* **Exercise requirements**
Every line of the material must be reproduced exactly.

* **Supplied data**
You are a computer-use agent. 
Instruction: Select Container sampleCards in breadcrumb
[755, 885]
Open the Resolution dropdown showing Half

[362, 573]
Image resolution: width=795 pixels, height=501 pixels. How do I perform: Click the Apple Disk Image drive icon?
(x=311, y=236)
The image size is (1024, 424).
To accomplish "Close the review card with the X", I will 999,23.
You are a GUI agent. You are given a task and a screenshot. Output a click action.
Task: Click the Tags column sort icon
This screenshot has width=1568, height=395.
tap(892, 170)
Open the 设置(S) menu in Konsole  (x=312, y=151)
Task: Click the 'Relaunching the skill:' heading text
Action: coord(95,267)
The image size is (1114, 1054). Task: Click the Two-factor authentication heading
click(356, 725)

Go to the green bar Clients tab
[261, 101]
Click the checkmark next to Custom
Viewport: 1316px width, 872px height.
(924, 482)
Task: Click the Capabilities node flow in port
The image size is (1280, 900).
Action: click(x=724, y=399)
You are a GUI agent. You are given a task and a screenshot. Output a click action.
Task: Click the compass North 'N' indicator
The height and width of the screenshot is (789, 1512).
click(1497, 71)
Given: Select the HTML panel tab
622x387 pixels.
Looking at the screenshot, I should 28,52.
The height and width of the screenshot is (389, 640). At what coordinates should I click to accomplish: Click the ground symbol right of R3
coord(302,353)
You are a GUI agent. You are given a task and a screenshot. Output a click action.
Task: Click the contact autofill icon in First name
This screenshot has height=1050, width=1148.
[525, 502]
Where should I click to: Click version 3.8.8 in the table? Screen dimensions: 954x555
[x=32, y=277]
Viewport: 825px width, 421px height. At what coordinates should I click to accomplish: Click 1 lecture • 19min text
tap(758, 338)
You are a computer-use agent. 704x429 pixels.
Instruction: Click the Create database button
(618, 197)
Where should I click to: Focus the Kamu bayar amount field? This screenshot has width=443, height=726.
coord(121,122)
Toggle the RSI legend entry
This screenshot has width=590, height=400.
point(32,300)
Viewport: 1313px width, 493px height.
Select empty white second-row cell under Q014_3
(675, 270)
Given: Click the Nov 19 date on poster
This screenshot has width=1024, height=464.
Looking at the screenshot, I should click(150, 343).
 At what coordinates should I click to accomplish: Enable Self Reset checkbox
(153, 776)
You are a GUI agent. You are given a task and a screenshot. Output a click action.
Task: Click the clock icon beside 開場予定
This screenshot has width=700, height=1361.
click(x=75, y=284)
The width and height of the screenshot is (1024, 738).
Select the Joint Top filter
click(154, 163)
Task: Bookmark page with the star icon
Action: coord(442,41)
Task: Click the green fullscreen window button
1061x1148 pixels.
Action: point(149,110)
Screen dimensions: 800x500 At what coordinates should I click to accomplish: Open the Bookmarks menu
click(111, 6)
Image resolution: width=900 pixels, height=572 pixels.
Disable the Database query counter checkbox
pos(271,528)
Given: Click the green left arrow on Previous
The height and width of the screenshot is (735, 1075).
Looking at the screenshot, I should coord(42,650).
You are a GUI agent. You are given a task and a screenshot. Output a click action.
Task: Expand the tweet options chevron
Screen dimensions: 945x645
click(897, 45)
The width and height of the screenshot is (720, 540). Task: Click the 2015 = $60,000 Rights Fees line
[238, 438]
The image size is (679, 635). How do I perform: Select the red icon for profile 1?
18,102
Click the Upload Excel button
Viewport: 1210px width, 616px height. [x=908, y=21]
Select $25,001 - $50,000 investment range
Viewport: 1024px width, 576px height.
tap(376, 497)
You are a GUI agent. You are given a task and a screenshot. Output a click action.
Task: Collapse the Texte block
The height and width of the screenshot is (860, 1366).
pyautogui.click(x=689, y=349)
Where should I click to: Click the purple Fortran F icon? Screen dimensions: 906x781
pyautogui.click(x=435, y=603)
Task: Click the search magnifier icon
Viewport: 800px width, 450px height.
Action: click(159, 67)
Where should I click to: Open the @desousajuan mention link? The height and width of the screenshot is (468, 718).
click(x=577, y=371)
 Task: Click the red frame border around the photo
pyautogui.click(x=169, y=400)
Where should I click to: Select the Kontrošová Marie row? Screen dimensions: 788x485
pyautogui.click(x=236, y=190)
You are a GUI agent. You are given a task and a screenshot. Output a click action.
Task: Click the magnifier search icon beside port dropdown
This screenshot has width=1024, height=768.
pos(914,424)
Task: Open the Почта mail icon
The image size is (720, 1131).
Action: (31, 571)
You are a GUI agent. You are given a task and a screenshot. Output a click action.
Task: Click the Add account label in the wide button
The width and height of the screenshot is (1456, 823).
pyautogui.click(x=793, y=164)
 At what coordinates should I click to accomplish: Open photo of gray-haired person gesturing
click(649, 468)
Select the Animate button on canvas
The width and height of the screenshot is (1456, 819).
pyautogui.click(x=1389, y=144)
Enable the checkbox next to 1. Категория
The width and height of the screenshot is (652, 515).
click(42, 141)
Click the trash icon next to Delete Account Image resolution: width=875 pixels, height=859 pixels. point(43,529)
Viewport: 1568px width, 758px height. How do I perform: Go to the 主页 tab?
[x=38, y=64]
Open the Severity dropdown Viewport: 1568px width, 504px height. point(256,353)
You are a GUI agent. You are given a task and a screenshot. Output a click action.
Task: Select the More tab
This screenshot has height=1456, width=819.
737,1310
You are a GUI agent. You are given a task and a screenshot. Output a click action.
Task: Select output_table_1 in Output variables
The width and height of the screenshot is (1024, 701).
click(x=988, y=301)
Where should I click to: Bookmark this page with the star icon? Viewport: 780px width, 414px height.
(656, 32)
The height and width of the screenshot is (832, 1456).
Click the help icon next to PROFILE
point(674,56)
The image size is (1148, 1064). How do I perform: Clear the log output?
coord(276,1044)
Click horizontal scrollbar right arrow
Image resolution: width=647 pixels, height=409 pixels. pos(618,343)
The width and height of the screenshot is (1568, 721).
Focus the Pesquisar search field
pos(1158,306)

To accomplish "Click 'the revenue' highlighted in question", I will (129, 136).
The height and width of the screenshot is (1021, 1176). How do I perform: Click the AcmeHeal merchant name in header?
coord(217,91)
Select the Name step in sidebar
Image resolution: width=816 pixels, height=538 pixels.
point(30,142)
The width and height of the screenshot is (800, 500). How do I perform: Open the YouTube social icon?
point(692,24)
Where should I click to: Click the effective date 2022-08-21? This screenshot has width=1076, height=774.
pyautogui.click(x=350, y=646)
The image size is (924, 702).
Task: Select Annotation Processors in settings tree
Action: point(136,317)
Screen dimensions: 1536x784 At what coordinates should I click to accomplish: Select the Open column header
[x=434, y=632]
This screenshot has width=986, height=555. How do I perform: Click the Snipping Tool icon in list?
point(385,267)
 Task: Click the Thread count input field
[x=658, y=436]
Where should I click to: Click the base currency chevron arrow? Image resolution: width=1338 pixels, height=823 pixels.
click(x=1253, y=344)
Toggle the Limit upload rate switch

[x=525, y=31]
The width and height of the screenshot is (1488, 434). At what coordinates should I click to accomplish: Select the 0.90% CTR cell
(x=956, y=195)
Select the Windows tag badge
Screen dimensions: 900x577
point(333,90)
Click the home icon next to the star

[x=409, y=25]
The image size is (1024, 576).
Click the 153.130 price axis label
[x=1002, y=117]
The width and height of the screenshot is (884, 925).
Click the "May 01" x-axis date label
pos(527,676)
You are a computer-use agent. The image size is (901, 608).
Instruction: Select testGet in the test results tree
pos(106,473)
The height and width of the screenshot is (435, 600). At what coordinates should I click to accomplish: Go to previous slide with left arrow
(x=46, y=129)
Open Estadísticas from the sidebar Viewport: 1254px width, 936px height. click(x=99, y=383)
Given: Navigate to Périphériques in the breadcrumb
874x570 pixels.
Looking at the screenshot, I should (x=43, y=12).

* **Answer to this problem**
You are a computer-use agent. 
Instruction: Select Container sampleCards in breadcrumb
[755, 885]
Open the Resolution dropdown showing Half

[362, 573]
Image resolution: width=795 pixels, height=501 pixels. How do I perform: Click the Apple Disk Image drive icon?
(x=311, y=236)
The image size is (1024, 424).
To accomplish "Close the review card with the X", I will 999,23.
You are a GUI agent. You are given a task and a screenshot. Output a click action.
Task: Click the Tags column sort icon
This screenshot has width=1568, height=395.
tap(892, 170)
Open the 设置(S) menu in Konsole  (x=312, y=151)
Task: Click the 'Relaunching the skill:' heading text
Action: coord(95,267)
The image size is (1114, 1054). Task: Click the Two-factor authentication heading
click(356, 725)

Go to the green bar Clients tab
[261, 101]
Click the checkmark next to Custom
Viewport: 1316px width, 872px height.
(924, 482)
Task: Click the Capabilities node flow in port
The image size is (1280, 900).
Action: click(x=724, y=399)
You are a GUI agent. You are given a task and a screenshot. Output a click action.
Task: Click the compass North 'N' indicator
The height and width of the screenshot is (789, 1512).
click(1497, 71)
Given: Select the HTML panel tab
622x387 pixels.
Looking at the screenshot, I should 28,52.
The height and width of the screenshot is (389, 640). At what coordinates should I click to accomplish: Click the ground symbol right of R3
coord(302,353)
You are a GUI agent. You are given a task and a screenshot. Output a click action.
Task: Click the contact autofill icon in First name
This screenshot has height=1050, width=1148.
[525, 502]
Where should I click to: Click version 3.8.8 in the table? Screen dimensions: 954x555
[x=32, y=277]
Viewport: 825px width, 421px height. At what coordinates should I click to accomplish: Click 1 lecture • 19min text
tap(758, 338)
You are a computer-use agent. 704x429 pixels.
Instruction: Click the Create database button
(618, 197)
Where should I click to: Focus the Kamu bayar amount field? This screenshot has width=443, height=726.
coord(121,122)
Toggle the RSI legend entry
This screenshot has width=590, height=400.
point(32,300)
Viewport: 1313px width, 493px height.
Select empty white second-row cell under Q014_3
(675, 270)
Given: Click the Nov 19 date on poster
This screenshot has width=1024, height=464.
Looking at the screenshot, I should click(150, 343).
 At what coordinates should I click to accomplish: Enable Self Reset checkbox
(153, 776)
You are a GUI agent. You are given a task and a screenshot. Output a click action.
Task: Click the clock icon beside 開場予定
This screenshot has width=700, height=1361.
click(x=75, y=284)
The width and height of the screenshot is (1024, 738).
Select the Joint Top filter
click(154, 163)
Task: Bookmark page with the star icon
Action: coord(442,41)
Task: Click the green fullscreen window button
1061x1148 pixels.
Action: point(149,110)
Screen dimensions: 800x500 At what coordinates should I click to accomplish: Open the Bookmarks menu
click(111, 6)
Image resolution: width=900 pixels, height=572 pixels.
Disable the Database query counter checkbox
pos(271,528)
Given: Click the green left arrow on Previous
The height and width of the screenshot is (735, 1075).
Looking at the screenshot, I should coord(42,650).
You are a GUI agent. You are given a task and a screenshot. Output a click action.
Task: Expand the tweet options chevron
Screen dimensions: 945x645
click(897, 45)
The width and height of the screenshot is (720, 540). Task: Click the 2015 = $60,000 Rights Fees line
[238, 438]
The image size is (679, 635). How do I perform: Select the red icon for profile 1?
18,102
Click the Upload Excel button
Viewport: 1210px width, 616px height. [x=908, y=21]
Select $25,001 - $50,000 investment range
Viewport: 1024px width, 576px height.
tap(376, 497)
You are a GUI agent. You are given a task and a screenshot. Output a click action.
Task: Collapse the Texte block
The height and width of the screenshot is (860, 1366).
pyautogui.click(x=689, y=349)
Where should I click to: Click the purple Fortran F icon? Screen dimensions: 906x781
pyautogui.click(x=435, y=603)
Task: Click the search magnifier icon
Viewport: 800px width, 450px height.
Action: click(159, 67)
Where should I click to: Open the @desousajuan mention link? The height and width of the screenshot is (468, 718).
click(x=577, y=371)
 Task: Click the red frame border around the photo
pyautogui.click(x=169, y=400)
Where should I click to: Select the Kontrošová Marie row? Screen dimensions: 788x485
pyautogui.click(x=236, y=190)
You are a GUI agent. You are given a task and a screenshot. Output a click action.
Task: Click the magnifier search icon beside port dropdown
This screenshot has width=1024, height=768.
pos(914,424)
Task: Open the Почта mail icon
The image size is (720, 1131).
Action: (31, 571)
You are a GUI agent. You are given a task and a screenshot. Output a click action.
Task: Click the Add account label in the wide button
The width and height of the screenshot is (1456, 823).
pyautogui.click(x=793, y=164)
 At what coordinates should I click to accomplish: Open photo of gray-haired person gesturing
click(649, 468)
Select the Animate button on canvas
The width and height of the screenshot is (1456, 819).
pyautogui.click(x=1389, y=144)
Enable the checkbox next to 1. Категория
The width and height of the screenshot is (652, 515).
click(42, 141)
Click the trash icon next to Delete Account Image resolution: width=875 pixels, height=859 pixels. point(43,529)
Viewport: 1568px width, 758px height. How do I perform: Go to the 主页 tab?
[x=38, y=64]
Open the Severity dropdown Viewport: 1568px width, 504px height. point(256,353)
You are a GUI agent. You are given a task and a screenshot. Output a click action.
Task: Select the More tab
This screenshot has height=1456, width=819.
737,1310
You are a GUI agent. You are given a task and a screenshot. Output a click action.
Task: Select output_table_1 in Output variables
The width and height of the screenshot is (1024, 701).
click(x=988, y=301)
Where should I click to: Bookmark this page with the star icon? Viewport: 780px width, 414px height.
(656, 32)
The height and width of the screenshot is (832, 1456).
Click the help icon next to PROFILE
point(674,56)
The image size is (1148, 1064). How do I perform: Clear the log output?
coord(276,1044)
Click horizontal scrollbar right arrow
Image resolution: width=647 pixels, height=409 pixels. pos(618,343)
The width and height of the screenshot is (1568, 721).
Focus the Pesquisar search field
pos(1158,306)

To accomplish "Click 'the revenue' highlighted in question", I will (129, 136).
The height and width of the screenshot is (1021, 1176). How do I perform: Click the AcmeHeal merchant name in header?
coord(217,91)
Select the Name step in sidebar
Image resolution: width=816 pixels, height=538 pixels.
point(30,142)
The width and height of the screenshot is (800, 500). How do I perform: Open the YouTube social icon?
point(692,24)
Where should I click to: Click the effective date 2022-08-21? This screenshot has width=1076, height=774.
pyautogui.click(x=350, y=646)
The image size is (924, 702).
Task: Select Annotation Processors in settings tree
Action: point(136,317)
Screen dimensions: 1536x784 At what coordinates should I click to accomplish: Select the Open column header
[x=434, y=632]
This screenshot has width=986, height=555. How do I perform: Click the Snipping Tool icon in list?
point(385,267)
 Task: Click the Thread count input field
[x=658, y=436]
Where should I click to: Click the base currency chevron arrow? Image resolution: width=1338 pixels, height=823 pixels.
click(x=1253, y=344)
Toggle the Limit upload rate switch

[x=525, y=31]
The width and height of the screenshot is (1488, 434). At what coordinates should I click to accomplish: Select the 0.90% CTR cell
(x=956, y=195)
Select the Windows tag badge
Screen dimensions: 900x577
point(333,90)
Click the home icon next to the star

[x=409, y=25]
The image size is (1024, 576).
Click the 153.130 price axis label
[x=1002, y=117]
The width and height of the screenshot is (884, 925).
Click the "May 01" x-axis date label
pos(527,676)
You are a computer-use agent. The image size is (901, 608).
Instruction: Select testGet in the test results tree
pos(106,473)
The height and width of the screenshot is (435, 600). At what coordinates should I click to accomplish: Go to previous slide with left arrow
(x=46, y=129)
Open Estadísticas from the sidebar Viewport: 1254px width, 936px height. click(x=99, y=383)
Given: Navigate to Périphériques in the breadcrumb
874x570 pixels.
Looking at the screenshot, I should (x=43, y=12).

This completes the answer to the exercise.